Secretary may declare public health emergency--Contents of order.
The secretary
of health, with the consent of the Governor, may declare a public health emergency as defined by
§ 34-22-41. In declaring a public health emergency, the secretary shall issue an order that specifies:
(1)
The nature of the public health emergency;
(2)
The geographic area subject to the declaration;
(3)
The conditions that have brought about the public health emergency; and
(4)
The expected duration of the state of public health emergency, if less than thirty days.
Source: SL 2002, ch 168, § 2.
34-22-43 Department primarily responsible for public health emergency response--Scope of authority-...
34-22-43.
Department primarily responsible for public health emergency response--Scope
of authority--Promulgation of rules.
The department shall have primary jurisdiction, responsibility,
and authority for responding to a public health emergency declared pursuant to § 34-22-42 including:
(1)
Planning and executing public health emergency assessment, mitigation, preparedness,
and response;
(2)
Coordinating public health emergency response between state and local authorities;
(3)
Collaborating with relevant federal, state, tribal, and local authorities; and
(4)
Organizing public information activities regarding public health emergency response
operations.
The Department of Health may promulgate rules, pursuant to chapter 1-26, to implement the
provisions of this section.
Source: SL 2002, ch 168, § 3.
34-22-44 Termination of declared emergency--Renewal.
34-22-44.
Termination of declared emergency--Renewal.
Any public health emergency
declared pursuant to § 34-22-42 shall be terminated automatically after thirty days unless renewed
by the secretary under the same standards and procedures set forth in § 34-22-42.
Source: SL 2002, ch 168, § 4.
34-22-44.1 Definition of statewide emergency registry volunteer.
34-22-44.1.
Definition of statewide emergency registry volunteer.

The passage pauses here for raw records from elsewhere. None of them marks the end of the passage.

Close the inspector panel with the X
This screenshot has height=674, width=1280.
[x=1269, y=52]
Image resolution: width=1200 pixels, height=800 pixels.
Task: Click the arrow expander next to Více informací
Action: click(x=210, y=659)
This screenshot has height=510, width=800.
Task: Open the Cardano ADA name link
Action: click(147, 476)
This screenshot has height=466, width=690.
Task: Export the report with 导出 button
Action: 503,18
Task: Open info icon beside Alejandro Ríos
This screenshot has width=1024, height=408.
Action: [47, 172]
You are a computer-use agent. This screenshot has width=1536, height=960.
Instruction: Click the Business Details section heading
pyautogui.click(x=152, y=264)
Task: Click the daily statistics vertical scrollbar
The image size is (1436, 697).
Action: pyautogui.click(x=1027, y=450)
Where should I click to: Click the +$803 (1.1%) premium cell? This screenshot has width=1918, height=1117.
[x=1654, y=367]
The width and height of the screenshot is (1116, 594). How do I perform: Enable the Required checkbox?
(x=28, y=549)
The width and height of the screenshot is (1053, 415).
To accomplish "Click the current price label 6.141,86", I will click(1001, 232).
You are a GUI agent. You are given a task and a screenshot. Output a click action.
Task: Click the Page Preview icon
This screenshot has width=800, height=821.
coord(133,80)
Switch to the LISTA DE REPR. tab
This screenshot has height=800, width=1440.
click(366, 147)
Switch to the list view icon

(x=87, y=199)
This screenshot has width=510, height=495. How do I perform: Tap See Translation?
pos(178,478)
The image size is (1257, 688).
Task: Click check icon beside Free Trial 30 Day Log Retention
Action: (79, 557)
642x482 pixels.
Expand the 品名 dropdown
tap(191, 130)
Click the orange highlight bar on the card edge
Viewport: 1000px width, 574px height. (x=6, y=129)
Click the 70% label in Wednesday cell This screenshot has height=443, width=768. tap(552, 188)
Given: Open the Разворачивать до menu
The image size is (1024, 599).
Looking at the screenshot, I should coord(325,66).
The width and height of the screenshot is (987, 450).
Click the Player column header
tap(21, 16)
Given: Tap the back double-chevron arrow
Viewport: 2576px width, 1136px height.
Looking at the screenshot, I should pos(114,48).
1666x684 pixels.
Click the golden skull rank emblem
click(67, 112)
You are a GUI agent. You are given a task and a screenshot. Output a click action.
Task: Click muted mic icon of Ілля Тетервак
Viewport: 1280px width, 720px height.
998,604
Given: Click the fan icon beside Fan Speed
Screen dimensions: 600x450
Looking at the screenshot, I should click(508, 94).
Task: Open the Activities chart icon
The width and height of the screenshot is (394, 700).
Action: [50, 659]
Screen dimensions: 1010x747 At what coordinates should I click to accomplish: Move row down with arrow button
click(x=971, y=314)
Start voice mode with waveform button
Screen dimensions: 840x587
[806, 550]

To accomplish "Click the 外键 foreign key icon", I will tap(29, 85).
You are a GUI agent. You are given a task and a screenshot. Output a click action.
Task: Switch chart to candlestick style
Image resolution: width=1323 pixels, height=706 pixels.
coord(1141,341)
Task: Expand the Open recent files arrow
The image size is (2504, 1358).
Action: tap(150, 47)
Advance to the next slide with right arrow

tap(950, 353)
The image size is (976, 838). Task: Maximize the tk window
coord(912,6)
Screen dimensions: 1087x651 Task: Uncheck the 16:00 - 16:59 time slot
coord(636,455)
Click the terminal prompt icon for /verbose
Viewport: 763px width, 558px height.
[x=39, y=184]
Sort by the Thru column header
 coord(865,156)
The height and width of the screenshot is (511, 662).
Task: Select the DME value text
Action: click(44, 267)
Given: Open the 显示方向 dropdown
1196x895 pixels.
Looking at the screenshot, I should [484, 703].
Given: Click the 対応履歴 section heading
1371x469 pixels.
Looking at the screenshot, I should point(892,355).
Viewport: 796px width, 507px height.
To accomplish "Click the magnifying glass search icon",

Terms used in § 34-22-44.2 mean:
(1)
"Statewide Emergency Registry of Volunteers for South Dakota (SERV SD)," the state's
version of the Emergency System for Advance Registration of Health Professions
Volunteers authorized by Public Law 107-188, known as the Public Health Security and
Bioterrorism Preparedness and Response Act of 2002;
(2)
"Volunteer," an individual who, without the expectation of receiving compensation for
services, responds to and acts in accordance with a call to service under the SERV SD
program in response to a declared public health emergency as provided for in §§ 34-22-41
to 34-22-44, inclusive.
Source: SL 2009, ch 167, § 1.
34-22-44.2 Statewide emergency registry volunteers--Immunity from civil liability.
34-22-44.2.
Statewide emergency registry volunteers--Immunity from civil liability.
Any
volunteer, as defined in § 34-22-44.1, is immune from civil liability in any action brought in any
court in this state on the basis of any act or omission resulting in damage or injury if:
(1)
The volunteer was acting in good faith and within the scope of the volunteer's official
functions; and
(2)
The damage or injury was not caused by gross negligence or willful and wanton
misconduct by the volunteer.
Source: SL 2009, ch 167, § 2.
34-22-45 (Section effective on the date federal funding received for administering vaccinations for...
34-22-45.
(Section effective on the date federal funding received for administering
vaccinations for first responders.) Voluntary vaccination program for first responders--Exposure to
infectious diseases at disaster locations.
The Department of Health shall offer a vaccination program
for first responders who may be exposed to infectious diseases when deployed to disaster locations.
For purposes of this section, the term, first responder, means state and local law enforcement
personnel, fire department personnel, and emergency medical personnel who will be deployed to
sites of bioterrorism attacks, terrorist attacks, catastrophic or natural disasters, and other disasters.
The vaccinations shall include vaccinations for hepatitis B, diphtheria, tetanus, influenza, and other
vaccinations when recommended by the United States Public Health Service and in accordance with
Federal Emergency Management Agency policy. Immune globulin shall be made available if
necessary. Participation in the vaccination program is voluntary.